Why people have extramarital affairs?

Chat about a loaded issue that no one wants to speak about, that’s it. Amusing thing, affairs have been going on from millennium. Affairs can be filled with troubles, cause sadness, and other problems. In addition you should wrap your brain around all the other issues, there’s that truth and sincerety thing, finances, age difference, faith upbringing, guilt, and on and on. I expect there will be some strong opinions about some of this.

For the purpose of this article I should classify an affair as a long term, maybe years long relationship of a sexual nature between two individuals of whom one or both are married to other persons, lonely wife looks for dating.

Why do people have extramarital affairs?

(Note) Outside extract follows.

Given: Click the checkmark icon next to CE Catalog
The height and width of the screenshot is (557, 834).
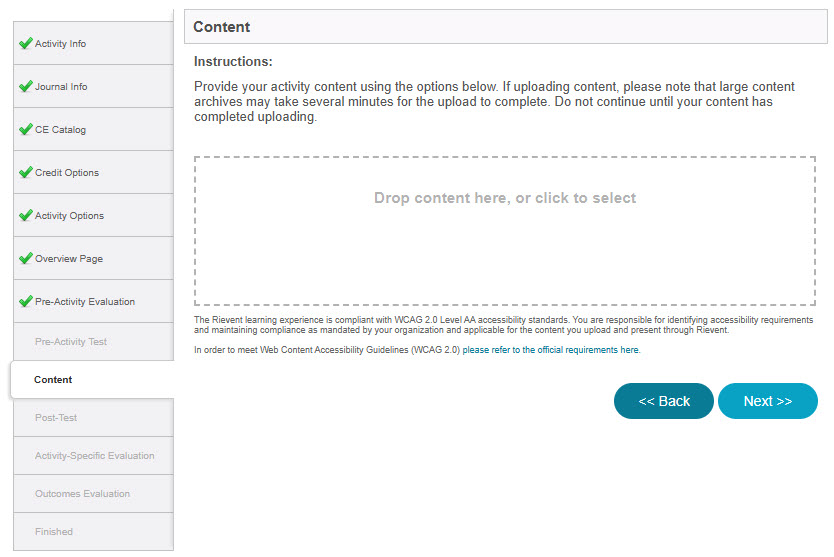Looking at the screenshot, I should click(26, 129).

There are as many answers as there are women seeking affairs. I am conserned mostly though it is only the human condition, the need for affection, belonging, to be wanted and cared for, the caring for others and wanting to be loved and appreciated. Here are a several explanations I have run across.

Physically we as humans are all sexual creatures. Nature has us set up to reproduce, to have sex. Sex is pleasing and fun, and sex makes us get away the real world for a short period of time. This ecstasy exists for whatever amount of time we are able to keep the adrenalin levels elevated enough. Somebody can turn the wish on and off, some are brilliant at controlling it and others are so-so at best. Though we all have it, young and mature, able bodied and not so able. It is the Human condition. For some of us it is the sex act itself that drives us. For some of us it is the stimulation of the hunt. For some of us it is the seduction, for some it is the caring for another human being, for some it is the desire to be appreciatedloved, for some it is the whole romance thing. These desires and yearnings can be so strong they rise above the taboos people has erected against extra-marital affairs. For many individuals the yearnings will defeat their fears and make them risk the anger of not only their family, but society too. So why, what is the means?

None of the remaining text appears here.